Liberale Zeitungen wie die „Washington Post“ und die „New York Times“ schießen aus allen Rohren gegen den Gewissenlosen. „Wir sind die hohlen Männer,“ schrieb T. S. Eliot, als er den Faschismus aufkeimen sah. „Wir sind die Ausgestopften/ Wir stecken zusammen/Die Köpfe, alas!, mit nichts als Stroh gefüllt“. Die Bewunderer des Gewissenlosen ficht das nicht an. Zu erleben, dass die „ Stimme der Vernunft“ bei den Verstockten ins Leere hallt, ist eine verstörende Erfahrung. Keine unangefochtene Autorität, die davor warnen könnte, einem Mann das wichtigste Amt der Welt anzuvertrauen, der es für smart hält, das der demokratischen Gemeinschaft grundlegende Prinzip des solidarischen Handelns außer Kraft zu setzen, indem er keine Steuern zahlt.

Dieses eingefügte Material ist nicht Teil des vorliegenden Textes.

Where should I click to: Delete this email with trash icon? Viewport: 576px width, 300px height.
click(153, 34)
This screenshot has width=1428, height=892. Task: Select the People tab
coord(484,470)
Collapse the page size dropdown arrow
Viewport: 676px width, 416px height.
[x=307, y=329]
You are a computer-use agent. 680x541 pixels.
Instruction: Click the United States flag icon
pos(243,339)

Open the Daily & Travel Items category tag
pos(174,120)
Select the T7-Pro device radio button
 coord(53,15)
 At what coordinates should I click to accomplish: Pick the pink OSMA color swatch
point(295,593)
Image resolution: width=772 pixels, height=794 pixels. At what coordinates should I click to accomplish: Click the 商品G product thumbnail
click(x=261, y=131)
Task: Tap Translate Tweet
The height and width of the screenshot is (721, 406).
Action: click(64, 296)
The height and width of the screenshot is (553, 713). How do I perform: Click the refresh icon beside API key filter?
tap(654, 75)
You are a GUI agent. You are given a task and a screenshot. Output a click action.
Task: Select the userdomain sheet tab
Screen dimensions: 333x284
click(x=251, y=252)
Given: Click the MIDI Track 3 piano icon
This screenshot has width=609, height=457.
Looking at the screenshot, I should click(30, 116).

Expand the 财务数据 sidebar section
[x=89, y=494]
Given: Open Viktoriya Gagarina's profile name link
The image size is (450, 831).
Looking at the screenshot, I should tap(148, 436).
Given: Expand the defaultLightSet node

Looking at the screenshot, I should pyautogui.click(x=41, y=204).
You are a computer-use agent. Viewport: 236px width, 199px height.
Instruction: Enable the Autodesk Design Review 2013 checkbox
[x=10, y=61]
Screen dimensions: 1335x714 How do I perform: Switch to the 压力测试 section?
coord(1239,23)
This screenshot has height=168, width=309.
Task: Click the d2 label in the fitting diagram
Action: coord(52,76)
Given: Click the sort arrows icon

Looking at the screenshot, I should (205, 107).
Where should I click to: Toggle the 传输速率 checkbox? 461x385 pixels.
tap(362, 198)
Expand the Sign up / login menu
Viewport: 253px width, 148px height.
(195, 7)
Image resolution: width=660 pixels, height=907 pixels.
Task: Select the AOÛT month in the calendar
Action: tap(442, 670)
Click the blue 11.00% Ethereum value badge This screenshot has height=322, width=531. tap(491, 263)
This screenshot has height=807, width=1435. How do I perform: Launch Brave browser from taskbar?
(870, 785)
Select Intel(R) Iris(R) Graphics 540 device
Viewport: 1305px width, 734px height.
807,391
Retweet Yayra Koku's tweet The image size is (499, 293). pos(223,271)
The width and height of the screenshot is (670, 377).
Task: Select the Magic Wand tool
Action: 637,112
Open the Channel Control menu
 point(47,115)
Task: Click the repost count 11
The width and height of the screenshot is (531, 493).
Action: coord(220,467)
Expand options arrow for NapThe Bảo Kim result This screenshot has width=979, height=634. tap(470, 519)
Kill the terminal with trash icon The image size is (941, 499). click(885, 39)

Ein deutscher Theaterverlag bietet mir das neue Stück des New Yorker Dramatikers David Mamet zum Übersetzen an, das 2017 uraufgeführt wird, „The Penitent“. Ein Therapeut entdeckt nach einem Gespräch mit dem Rabbi sein Gewissen wieder und rebelliert gegen den Auftrag, einen Massenmörder, den er vor der Tat behandelte, als Zeugen der Verteidigung zu entlasten. Die Gesellschaft der Gewissenlosen wird im Stück von einer Presse repräsentiert, der es bei der Darstellung krimineller Entgleisungen nur noch ums Spektakel geht. Und von einer Justiz, die hochbezahlte Anwälte dazu einlädt, vor den Geschworenen eine Show zu veranstalten, die den Schuldigen reinwäscht.

Bis zur Zerstörung der eigenen Existenz weigert sich der reumütige Therapeut, sich den Spielregeln der Gewissenlosen zu unterwerfen. Im Gespräch mit einem Staatsanwalt, das an die Großinquisitoren von Schiller und Dostojewski erinnert, weist er auf Nadab und Abihu hin, die Söhne Aarons, die sich über die göttliche Regel für das Brandopfer hinwegsetzten und zur Strafe vom Feuer verschlungen wurden. In selbstzerstörerischem Trotz beharrt er auf der Schönheit des Gewissens. Man wünschte sich, dass das Beispiel denen zu denken gibt, die in diesen Tagen die Politik so gewissenlos für ihren Narzissmus missbrauchen.

Michael Eberth lebt als Dramaturg und Publizist in Berlin. Zuletzt erschien von ihm 2015 „Einheit. Berliner Theatertagebücher 1991 – 1996“ (Alexander Verlag).